Write out every line below that includes the word "agent".

TASK INPUT:
┏━━

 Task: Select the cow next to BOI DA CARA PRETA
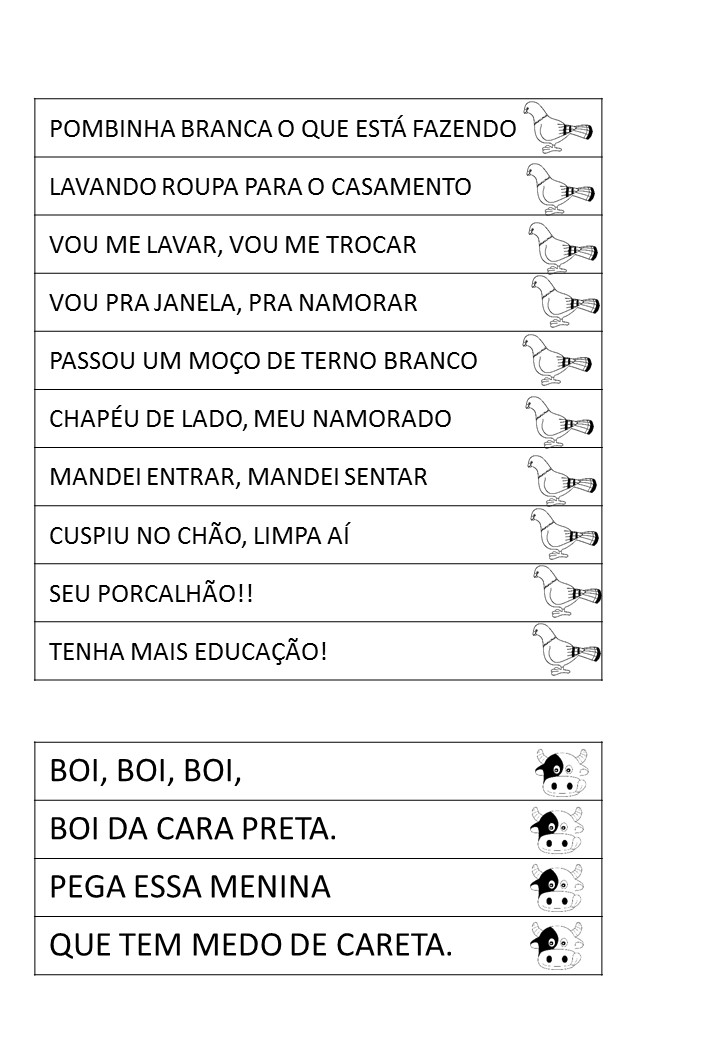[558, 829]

┗━━
┏━━

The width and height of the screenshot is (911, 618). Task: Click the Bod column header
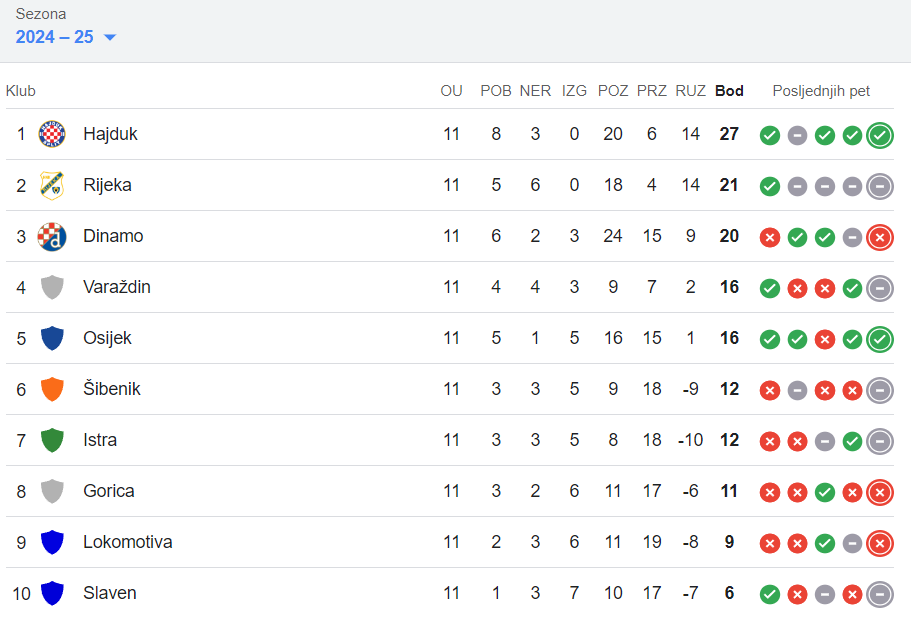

┗━━
┏━━

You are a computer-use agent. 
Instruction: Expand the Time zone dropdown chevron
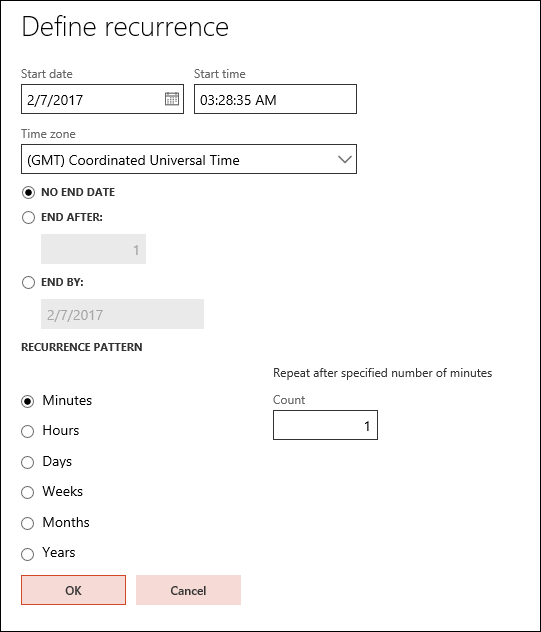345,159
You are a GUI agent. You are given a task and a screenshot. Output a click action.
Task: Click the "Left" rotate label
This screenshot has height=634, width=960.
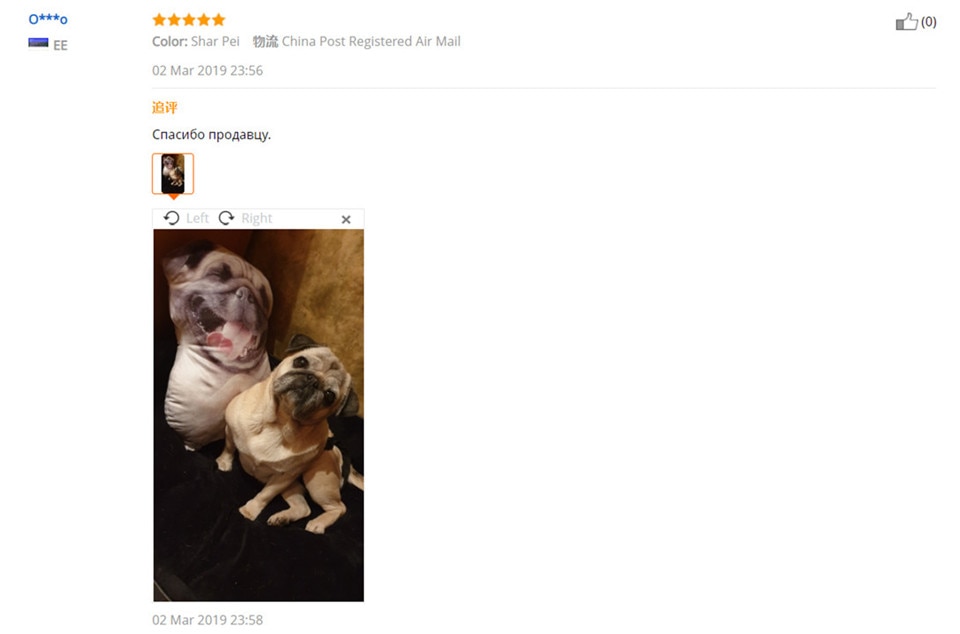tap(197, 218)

┗━━

SOLUTION:
You are a computer-use agent. 
You are a GUI agent. You are given a task and a screenshot. Output a click action.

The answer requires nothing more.